DOCUMENT SECTION:
===============

A temporary suspension in the trading of a security

What is a Stock Halt?

A stock halt, often referred to as a trading halt, is a temporary halt in the trading of a security. Usually, a stock halt is imposed for regulatory reasons, the anticipation of significant news, or to correct a situation in which there are excess of buy or sell orders for a specific security.

 

Stock Halt theme

 

Common Reasons for a Stock Halt

The most common reasons for a stock halt are as follows:

  1. Major corporate transactions (such as a merger & acquisition, restructuring, etc.) or news;
  2. Significant information (negative or positive) about the company’s products or services;
  3. Regulatory developments that may affect the company’s ability to do business; and
  4. Significant changes to the financial health of the company.

 

Advantages of a Stock Halt

Undoubtedly, investors in a stock that is halted would get anxious. However, the fact is, a stock halt is aimed to prevent anxiety. Stock halts are used to protect investors and level the playing field between investors who are informed, reactive, and those who are simply not up to date on the news. The advantages of a stock halt include:

  • Allowing all market participants to be informed about any news
  • Removing arbitrage opportunities and illegal functions caused by traders
  • Giving other markets the opportunity to receive the news and halt trading of that stock on their own exchanges

 

The NASDAQ and Stock Halts

Whenever a stock is halted on the NASDAQ, as would other exchanges, the NASDAQ uses several halt code identifiers to specify in detail why the stock was halted.

For example:

  • T1: Halt – News Pending: Trading is halted pending the release of significant (or material) news.
  • T2: Halt – News Released: Trading is halted to allow for investors to disseminate news released.

===============

DATA:
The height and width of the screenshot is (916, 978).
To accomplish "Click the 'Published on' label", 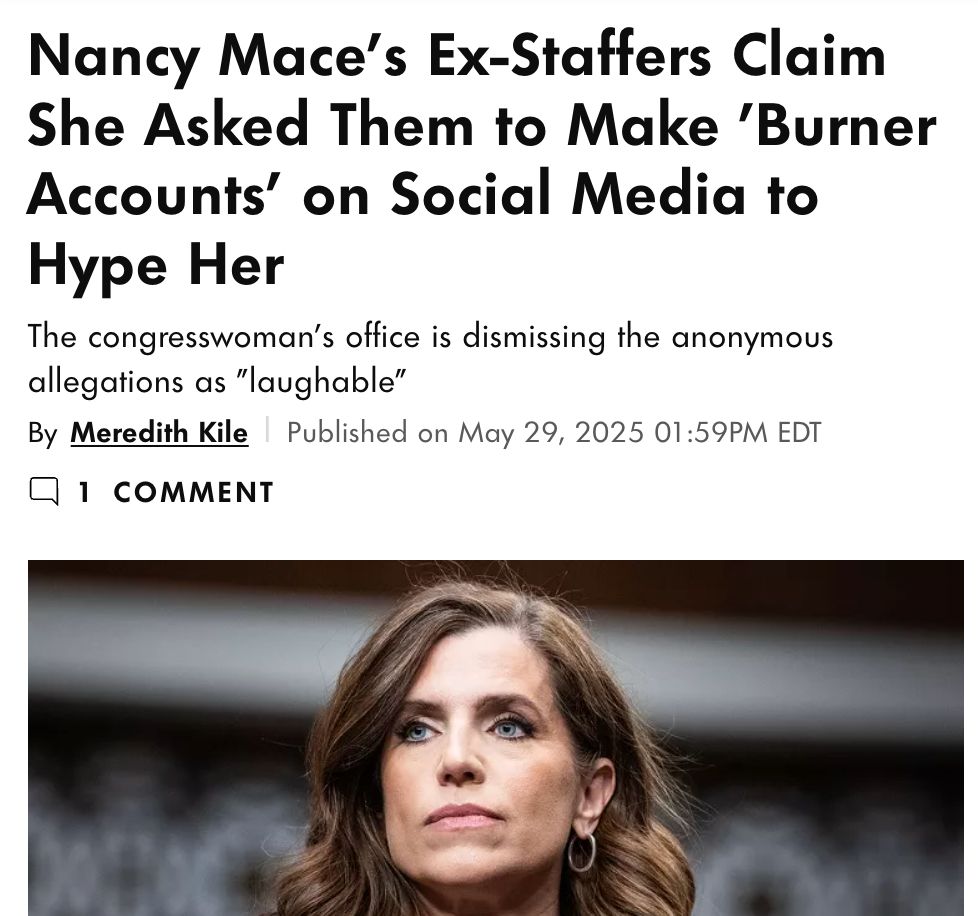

===============

SET EXERCISE:
Transcribe the passage of the stock halt text above word for word, starting at the words "The most common" and finishing with "of the company.".

WRITTEN SOLUTION:
The most common reasons for a stock halt are as follows:

  1. Major corporate transactions (such as a merger & acquisition, restructuring, etc.) or news;
  2. Significant information (negative or positive) about the company’s products or services;
  3. Regulatory developments that may affect the company’s ability to do business; and
  4. Significant changes to the financial health of the company.